*Stated task 1*:
In the iPhone 5 text, what display size and aspect ratio did all earlier iPhones keep?
*Stated task 2*:
Rewrite the part of the iPhone 5 text starting at "The last significant" and ending at "its larger display.", swapping "chassis" for "body".
*Stated task 3*:
Extend the iPhone 5 text from its final sentence onward.

*Extracted text*:
+++

The last significant redesign of the iPhone platform came in 2010 with the iPhone 4. It was an update that literally touched all aspects of the device, from SoC to display to baseband and of course, chassis. Last month’s launch of the iPhone 5 is no different in magnitude. The sixth generation iPhone makes some of the biggest changes to the platform since its introduction in 2007.

Visually the device begins by evolving the design language of the iPhone 4/4S chassis. From the launch of the iPhone 4 it was quite obvious that Apple had picked a design it was quite proud of. Thus it’s not too surprising that, from a distance, the iPhone 5 resembles the previous two iPhone models. We’ll get into material differences shortly, but what make the iPhone 5 design such a radical departure is its larger display.

All previous iPhones have maintained the same 3.5-inch, 3:2 aspect ratio display. With the rest of the world quickly moving to much larger displays, and with 16:9 the clear aspect ratio of choice, when faced with the decision of modernizing the iPhone platform the choice was obvious.

+++

*Record list*:
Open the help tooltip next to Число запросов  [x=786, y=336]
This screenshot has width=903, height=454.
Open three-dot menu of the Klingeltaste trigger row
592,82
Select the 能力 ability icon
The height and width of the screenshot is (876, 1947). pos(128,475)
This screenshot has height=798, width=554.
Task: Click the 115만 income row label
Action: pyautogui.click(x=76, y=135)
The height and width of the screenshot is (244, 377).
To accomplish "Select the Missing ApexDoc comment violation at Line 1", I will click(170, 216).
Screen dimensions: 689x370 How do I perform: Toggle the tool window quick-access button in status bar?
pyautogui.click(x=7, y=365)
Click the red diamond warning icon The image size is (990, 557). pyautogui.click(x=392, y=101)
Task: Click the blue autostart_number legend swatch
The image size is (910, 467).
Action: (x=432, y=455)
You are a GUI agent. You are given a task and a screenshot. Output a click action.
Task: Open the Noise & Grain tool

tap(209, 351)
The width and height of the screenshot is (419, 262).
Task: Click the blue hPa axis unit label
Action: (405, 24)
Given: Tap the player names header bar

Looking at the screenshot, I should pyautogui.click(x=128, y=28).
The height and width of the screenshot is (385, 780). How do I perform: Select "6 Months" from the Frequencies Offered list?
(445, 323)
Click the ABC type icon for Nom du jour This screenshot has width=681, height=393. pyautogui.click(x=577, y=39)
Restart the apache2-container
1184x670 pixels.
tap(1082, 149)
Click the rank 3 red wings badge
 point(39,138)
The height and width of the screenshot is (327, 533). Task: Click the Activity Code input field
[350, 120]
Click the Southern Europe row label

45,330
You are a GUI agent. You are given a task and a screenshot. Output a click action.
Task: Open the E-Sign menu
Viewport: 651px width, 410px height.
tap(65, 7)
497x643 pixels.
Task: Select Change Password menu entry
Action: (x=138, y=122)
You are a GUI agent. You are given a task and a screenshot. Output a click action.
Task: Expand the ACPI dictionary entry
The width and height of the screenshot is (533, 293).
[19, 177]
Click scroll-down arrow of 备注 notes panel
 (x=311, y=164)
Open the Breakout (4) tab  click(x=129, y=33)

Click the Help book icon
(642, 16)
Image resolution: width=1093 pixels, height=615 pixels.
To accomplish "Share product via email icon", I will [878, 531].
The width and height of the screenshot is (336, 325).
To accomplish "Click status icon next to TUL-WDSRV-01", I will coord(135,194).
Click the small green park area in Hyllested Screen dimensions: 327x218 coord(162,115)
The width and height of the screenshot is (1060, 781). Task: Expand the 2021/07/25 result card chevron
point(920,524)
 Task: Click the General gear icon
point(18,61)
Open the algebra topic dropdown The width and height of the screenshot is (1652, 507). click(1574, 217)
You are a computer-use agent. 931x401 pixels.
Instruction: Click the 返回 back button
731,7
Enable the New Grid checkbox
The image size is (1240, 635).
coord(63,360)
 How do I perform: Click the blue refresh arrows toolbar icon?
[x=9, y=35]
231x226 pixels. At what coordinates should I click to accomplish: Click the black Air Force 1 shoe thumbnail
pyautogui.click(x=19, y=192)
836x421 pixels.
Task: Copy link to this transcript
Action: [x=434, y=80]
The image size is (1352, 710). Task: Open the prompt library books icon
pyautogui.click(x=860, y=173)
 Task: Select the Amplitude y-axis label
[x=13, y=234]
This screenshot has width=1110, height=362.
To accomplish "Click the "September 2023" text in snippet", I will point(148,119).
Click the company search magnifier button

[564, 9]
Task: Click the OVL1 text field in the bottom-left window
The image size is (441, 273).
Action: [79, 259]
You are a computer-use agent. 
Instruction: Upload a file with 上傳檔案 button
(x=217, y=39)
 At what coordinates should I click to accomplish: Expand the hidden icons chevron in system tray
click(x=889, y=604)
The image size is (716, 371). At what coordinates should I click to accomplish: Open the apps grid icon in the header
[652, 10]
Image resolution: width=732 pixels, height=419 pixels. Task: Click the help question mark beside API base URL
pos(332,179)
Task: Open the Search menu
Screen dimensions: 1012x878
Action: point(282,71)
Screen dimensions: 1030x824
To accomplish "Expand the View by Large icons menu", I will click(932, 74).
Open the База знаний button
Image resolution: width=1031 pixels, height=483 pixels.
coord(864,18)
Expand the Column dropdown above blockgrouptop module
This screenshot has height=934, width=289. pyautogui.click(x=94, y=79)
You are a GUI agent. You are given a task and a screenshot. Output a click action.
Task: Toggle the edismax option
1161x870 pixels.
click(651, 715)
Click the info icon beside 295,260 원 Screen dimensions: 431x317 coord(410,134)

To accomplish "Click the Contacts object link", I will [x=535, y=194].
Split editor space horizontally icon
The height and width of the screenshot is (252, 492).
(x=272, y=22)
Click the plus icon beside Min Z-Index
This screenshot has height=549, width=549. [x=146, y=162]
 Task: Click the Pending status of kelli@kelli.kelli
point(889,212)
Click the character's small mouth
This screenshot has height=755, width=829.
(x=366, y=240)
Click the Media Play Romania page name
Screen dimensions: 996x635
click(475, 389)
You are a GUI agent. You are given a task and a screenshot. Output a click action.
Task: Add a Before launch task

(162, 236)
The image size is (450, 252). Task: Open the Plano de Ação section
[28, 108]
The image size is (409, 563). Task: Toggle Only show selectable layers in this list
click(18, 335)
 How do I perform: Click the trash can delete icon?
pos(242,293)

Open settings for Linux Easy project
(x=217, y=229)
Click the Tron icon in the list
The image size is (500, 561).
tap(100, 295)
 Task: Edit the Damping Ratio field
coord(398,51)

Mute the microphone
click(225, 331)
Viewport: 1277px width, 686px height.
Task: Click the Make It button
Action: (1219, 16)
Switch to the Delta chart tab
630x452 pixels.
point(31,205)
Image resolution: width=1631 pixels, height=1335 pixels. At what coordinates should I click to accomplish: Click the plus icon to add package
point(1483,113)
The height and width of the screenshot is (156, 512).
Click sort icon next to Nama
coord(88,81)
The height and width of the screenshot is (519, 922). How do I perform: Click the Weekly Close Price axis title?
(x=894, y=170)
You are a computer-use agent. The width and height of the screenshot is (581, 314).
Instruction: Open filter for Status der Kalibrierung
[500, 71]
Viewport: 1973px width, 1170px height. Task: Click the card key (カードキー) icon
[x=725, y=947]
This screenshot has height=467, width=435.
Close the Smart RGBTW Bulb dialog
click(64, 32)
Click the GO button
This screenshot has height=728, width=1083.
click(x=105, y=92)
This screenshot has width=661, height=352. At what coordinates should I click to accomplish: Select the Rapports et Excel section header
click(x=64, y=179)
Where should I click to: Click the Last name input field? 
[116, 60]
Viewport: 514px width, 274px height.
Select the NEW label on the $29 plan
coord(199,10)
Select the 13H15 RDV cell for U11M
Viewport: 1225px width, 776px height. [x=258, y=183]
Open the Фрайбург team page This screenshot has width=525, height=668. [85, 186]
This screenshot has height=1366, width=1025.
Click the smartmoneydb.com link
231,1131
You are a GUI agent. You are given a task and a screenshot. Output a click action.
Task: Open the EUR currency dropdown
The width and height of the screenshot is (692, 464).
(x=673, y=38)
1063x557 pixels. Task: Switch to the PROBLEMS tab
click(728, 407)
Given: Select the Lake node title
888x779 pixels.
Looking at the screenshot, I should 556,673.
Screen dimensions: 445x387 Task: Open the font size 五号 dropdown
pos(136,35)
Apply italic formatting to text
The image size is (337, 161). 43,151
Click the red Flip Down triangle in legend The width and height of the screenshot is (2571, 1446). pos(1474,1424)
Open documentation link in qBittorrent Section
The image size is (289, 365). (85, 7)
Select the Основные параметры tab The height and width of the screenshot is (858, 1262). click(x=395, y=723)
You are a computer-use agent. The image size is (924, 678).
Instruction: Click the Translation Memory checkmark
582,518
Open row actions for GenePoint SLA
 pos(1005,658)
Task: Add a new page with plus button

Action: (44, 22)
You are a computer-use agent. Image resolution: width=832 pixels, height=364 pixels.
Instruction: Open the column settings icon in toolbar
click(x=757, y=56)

+++

*Task result 1*:
A 3.5-inch display with a 3:2 aspect ratio.

*Task result 2*:
The last significant redesign of the iPhone platform came in 2010 with the iPhone 4. It was an update that literally touched all aspects of the device, from SoC to display to baseband and of course, body. Last month’s launch of the iPhone 5 is no different in magnitude. The sixth generation iPhone makes some of the biggest changes to the platform since its introduction in 2007.

Visually the device begins by evolving the design language of the iPhone 4/4S body. From the launch of the iPhone 4 it was quite obvious that Apple had picked a design it was quite proud of. Thus it’s not too surprising that, from a distance, the iPhone 5 resembles the previous two iPhone models. We’ll get into material differences shortly, but what make the iPhone 5 design such a radical departure is its larger display.

*Task result 3*:
The iPhone 5 embraces a taller, 4-inch, 16:9 1136 x 640 display opting to lengthen the device instead of increasing its area in both dimensions. The result is a device that is distinctly an iPhone, albeit a modern one. The taller display doesn’t do much to make desktop web pages any easier to read as a result of the width staying the same. Those longing for an HTC One X or Galaxy S 3 sized device running iOS are out of luck. Reading emails and typing are both improved though as there’s now more room for lists and the keyboard no longer occupies as much of the display. The taller device can be more awkward to use if you have smaller hands, but the added screen real estate is honestly worth it. Once you get used to the iPhone 5’s display, going back to the older models is tough.

The taller chassis went on a diet as well. The iPhone 5 is now considerably thinner and lighter than its predecessor, which is yet another factor that contributes to it feeling more modern.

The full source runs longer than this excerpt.